В постижении великих топишь и свою тропку, уклоняясь с их пути. Из множества «Фрагментов» Гераклита сформировалось собственное:

Пирамиды молчат, вызывая у нас ощущение давности, а фрагменты Гераклита говорят с нами, приближая давнее или обращая его в современность.

Повторить чужую жизнь в своей жизни нельзя, а мысль — можно: доказать, например, теорему выведенную Пифагором.

«Все кружится и меняется в игре века«, — заметили ранние греческие философы. У нас же все растрачено в пустой, никчемной болтовне и лихорадочном дерганье. Все как бы обернулось пляской святого Витта.

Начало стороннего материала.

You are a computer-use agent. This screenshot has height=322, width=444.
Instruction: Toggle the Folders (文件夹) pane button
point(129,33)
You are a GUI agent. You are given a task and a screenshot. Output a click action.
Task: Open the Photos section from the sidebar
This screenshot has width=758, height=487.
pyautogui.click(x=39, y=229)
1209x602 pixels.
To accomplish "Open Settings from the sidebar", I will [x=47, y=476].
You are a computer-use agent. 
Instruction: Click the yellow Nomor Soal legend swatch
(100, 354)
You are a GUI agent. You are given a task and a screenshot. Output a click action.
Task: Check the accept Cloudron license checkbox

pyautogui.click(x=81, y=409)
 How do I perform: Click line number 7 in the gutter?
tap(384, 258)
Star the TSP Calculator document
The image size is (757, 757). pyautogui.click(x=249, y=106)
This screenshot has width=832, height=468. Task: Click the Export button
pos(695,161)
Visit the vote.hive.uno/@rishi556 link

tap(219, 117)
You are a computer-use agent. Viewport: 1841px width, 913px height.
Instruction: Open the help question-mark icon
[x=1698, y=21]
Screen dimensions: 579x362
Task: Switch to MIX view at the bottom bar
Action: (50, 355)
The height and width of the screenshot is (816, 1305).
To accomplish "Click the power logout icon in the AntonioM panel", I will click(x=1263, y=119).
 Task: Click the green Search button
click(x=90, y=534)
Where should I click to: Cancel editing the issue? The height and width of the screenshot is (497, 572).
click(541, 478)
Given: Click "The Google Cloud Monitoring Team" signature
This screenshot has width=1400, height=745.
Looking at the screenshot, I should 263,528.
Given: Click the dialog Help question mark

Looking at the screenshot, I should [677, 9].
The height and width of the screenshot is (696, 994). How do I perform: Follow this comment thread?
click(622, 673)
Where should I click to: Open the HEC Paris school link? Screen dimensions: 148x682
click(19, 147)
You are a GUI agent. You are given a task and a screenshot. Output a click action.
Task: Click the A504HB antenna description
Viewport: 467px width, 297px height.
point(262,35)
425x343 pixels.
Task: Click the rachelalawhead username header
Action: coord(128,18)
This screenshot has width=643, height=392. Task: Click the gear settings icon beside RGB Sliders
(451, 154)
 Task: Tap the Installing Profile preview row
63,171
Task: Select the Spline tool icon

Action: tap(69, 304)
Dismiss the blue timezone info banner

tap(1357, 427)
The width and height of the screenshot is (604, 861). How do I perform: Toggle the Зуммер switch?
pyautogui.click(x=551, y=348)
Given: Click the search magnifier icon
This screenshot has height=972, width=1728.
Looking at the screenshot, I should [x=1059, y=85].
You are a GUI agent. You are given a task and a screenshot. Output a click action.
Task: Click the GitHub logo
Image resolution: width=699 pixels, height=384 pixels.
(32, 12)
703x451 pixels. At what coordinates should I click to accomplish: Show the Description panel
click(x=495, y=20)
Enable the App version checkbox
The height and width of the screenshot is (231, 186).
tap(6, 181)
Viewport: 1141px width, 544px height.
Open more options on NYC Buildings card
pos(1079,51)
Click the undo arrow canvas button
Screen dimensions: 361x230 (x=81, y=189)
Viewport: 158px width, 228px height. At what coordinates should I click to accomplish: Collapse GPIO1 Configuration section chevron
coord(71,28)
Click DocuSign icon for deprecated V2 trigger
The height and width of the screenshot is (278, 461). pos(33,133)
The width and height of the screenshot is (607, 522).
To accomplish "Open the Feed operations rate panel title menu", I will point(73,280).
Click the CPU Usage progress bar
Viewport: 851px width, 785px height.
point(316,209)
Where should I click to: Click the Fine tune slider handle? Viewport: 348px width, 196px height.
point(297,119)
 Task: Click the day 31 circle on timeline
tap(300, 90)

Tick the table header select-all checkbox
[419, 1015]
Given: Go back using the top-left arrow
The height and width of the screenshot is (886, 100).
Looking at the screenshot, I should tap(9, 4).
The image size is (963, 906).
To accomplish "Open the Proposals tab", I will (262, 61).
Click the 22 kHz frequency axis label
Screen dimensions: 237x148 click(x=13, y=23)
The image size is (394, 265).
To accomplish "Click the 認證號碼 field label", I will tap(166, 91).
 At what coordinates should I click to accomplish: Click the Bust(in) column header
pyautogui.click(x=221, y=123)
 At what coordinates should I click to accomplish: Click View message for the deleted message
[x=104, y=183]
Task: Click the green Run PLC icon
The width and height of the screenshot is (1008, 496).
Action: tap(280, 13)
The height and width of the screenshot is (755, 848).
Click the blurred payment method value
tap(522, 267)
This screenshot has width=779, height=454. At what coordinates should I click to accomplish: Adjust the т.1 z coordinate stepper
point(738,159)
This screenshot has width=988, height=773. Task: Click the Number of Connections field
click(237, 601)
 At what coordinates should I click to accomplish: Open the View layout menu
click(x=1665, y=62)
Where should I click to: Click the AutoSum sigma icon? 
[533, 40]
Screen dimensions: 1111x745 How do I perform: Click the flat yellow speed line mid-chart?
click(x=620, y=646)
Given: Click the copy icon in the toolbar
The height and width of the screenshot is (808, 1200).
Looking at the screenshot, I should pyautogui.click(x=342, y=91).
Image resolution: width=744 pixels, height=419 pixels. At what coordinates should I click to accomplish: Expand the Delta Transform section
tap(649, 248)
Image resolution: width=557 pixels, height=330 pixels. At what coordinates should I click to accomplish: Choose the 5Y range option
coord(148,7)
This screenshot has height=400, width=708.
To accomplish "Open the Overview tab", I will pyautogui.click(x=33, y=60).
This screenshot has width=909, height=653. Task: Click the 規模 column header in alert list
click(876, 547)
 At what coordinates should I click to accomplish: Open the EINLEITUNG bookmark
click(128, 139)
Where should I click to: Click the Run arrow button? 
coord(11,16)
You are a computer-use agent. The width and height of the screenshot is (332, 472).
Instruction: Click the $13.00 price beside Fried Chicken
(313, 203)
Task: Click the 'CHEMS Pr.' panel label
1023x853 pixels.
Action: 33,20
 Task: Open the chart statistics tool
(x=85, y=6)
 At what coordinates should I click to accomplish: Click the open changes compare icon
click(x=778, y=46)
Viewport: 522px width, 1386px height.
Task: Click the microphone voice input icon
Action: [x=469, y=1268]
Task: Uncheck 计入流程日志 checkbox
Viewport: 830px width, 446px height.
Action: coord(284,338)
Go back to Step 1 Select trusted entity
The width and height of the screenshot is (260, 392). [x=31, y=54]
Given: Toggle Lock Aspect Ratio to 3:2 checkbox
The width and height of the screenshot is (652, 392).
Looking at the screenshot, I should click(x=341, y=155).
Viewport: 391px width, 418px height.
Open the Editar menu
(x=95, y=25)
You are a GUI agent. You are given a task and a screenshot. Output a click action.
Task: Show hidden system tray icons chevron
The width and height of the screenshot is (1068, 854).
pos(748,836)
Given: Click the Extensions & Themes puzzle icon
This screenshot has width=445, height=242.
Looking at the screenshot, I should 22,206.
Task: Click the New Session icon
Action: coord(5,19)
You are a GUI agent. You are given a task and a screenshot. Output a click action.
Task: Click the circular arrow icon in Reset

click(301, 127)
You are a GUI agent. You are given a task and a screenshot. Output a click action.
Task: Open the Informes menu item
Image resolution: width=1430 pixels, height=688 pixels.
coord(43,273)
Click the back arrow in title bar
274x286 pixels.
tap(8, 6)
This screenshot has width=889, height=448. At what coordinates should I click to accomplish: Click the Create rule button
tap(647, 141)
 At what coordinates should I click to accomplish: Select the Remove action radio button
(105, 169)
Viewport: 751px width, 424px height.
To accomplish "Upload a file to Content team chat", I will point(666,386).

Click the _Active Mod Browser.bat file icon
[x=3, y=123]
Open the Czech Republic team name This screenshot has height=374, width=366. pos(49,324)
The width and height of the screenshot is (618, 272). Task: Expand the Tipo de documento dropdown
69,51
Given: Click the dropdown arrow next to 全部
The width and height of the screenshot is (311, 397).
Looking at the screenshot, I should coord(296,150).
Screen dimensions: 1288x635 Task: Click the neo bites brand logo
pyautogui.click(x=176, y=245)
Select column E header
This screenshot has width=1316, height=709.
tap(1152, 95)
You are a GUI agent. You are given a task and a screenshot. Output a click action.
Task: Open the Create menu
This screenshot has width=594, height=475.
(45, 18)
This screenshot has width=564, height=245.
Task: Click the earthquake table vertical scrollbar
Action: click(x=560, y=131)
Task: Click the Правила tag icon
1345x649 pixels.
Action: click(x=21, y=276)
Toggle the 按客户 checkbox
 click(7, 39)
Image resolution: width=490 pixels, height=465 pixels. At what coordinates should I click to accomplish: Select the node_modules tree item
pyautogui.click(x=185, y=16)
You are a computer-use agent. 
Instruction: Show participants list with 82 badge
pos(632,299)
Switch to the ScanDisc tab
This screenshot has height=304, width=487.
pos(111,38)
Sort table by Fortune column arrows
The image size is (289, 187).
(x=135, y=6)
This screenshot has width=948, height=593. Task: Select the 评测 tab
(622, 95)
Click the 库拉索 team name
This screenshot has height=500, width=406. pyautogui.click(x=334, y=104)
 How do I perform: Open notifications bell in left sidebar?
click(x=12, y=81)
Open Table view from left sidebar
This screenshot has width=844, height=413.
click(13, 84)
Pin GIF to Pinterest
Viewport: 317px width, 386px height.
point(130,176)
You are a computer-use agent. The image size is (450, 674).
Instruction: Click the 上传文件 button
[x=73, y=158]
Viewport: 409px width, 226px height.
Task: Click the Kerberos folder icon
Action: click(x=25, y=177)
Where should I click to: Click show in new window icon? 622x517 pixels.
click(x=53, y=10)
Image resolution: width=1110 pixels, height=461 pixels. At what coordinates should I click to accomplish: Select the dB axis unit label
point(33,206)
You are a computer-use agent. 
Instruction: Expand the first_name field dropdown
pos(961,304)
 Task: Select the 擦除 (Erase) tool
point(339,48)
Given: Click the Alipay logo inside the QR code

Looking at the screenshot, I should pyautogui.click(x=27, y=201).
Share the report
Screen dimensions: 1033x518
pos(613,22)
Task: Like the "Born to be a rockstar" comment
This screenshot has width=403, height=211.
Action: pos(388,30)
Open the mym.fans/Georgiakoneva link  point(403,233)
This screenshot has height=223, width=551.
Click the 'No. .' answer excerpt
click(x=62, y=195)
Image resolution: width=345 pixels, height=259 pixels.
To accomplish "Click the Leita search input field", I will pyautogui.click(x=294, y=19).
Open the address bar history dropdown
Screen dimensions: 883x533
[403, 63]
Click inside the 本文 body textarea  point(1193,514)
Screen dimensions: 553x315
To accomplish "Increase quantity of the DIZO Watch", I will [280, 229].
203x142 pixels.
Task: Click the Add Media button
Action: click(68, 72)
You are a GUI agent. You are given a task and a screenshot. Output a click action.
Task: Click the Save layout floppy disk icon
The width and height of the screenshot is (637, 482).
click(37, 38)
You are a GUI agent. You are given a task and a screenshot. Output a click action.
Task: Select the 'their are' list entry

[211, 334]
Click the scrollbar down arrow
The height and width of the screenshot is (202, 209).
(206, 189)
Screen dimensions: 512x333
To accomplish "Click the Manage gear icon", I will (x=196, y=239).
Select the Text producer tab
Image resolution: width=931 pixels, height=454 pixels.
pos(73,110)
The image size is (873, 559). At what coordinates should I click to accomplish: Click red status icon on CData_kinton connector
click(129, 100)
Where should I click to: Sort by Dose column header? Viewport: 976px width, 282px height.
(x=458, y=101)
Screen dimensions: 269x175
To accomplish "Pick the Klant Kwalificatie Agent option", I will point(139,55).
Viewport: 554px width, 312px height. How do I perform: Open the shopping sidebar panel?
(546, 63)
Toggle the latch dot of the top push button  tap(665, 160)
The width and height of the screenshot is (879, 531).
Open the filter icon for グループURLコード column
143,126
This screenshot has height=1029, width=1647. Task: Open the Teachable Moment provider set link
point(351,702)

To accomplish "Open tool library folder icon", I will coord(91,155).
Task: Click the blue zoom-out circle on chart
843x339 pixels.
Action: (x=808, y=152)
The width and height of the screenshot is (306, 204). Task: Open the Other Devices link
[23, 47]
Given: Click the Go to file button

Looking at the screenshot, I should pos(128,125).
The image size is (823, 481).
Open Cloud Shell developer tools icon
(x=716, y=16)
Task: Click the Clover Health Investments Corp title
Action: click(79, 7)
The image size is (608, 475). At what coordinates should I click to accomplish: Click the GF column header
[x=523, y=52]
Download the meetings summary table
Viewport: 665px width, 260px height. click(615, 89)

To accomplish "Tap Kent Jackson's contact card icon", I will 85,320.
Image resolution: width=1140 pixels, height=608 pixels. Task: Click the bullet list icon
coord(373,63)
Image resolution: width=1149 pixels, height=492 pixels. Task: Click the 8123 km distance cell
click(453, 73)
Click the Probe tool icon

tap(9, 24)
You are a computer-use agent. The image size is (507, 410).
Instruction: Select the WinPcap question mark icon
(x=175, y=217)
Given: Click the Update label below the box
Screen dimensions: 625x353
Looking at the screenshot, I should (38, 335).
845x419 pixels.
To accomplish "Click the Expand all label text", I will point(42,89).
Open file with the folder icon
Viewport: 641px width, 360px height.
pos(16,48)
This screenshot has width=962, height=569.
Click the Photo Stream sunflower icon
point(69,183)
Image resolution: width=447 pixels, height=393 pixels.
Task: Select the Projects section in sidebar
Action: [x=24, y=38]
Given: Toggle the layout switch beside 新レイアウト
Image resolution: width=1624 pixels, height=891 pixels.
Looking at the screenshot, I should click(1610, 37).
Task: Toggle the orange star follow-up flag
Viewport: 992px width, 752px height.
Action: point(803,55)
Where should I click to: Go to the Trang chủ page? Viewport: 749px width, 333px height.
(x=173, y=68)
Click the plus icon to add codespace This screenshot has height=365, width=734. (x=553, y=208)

Но и мне надо унять свой пыл, ибо, как мудро говорил Аристотель, кто замахнется в гневе на тиранов, тот не щадит себя.

Одна из вредных привычек у пьяницы — допить бутылку, у меня — дочитать книгу.

Сегодня до полуночи — мемуары Гендерсона, английского посла, «Берлин 1937-1939». Уже знакомый и стереотипный Гитлер: не курит, не пьеет, не ест мяса. Нe переносит оппозицию. Отличительная черта характера — мстительность. Вилла «Орлиное гнездо». Излюбленный отдых — в соцветии молодых и эффектных жешщин. На коричневом мундире — единственный орден: железный крест второй степени.

Антипод ему — Герман Геринг. Самый симпатичный, как признается Гендерсон, из гитлеровского окружения. Признанный охотник, особенно на оленей. Грудь в орде­нах. Высший и наиболее ценимый из них — «сгоіх pour la Merite» времен первой мировой войны, доставшийся ему как боевому летчику. Предмет гордости — то, что он мар­шал и создатель Luftwaffe (военно-воздушных сил): «Если я нажму кнопку, то птахи обязаны ходить пешком». Дочь от второго брака Эдда любит играться со львятами. После десяти месяцев маршал отдаст их в зверинец. Разумеется, в привилегированную клетку.

Постов не счесть: министр лесов и великий охотник райха, директор оперы, премьер Восточной Пруссии, ми­нистр хозяйства и комиссар четырехлетнего плана. Не луч­ший, как говорили соперники и завистники, чем осталь­ные министры и комиссары.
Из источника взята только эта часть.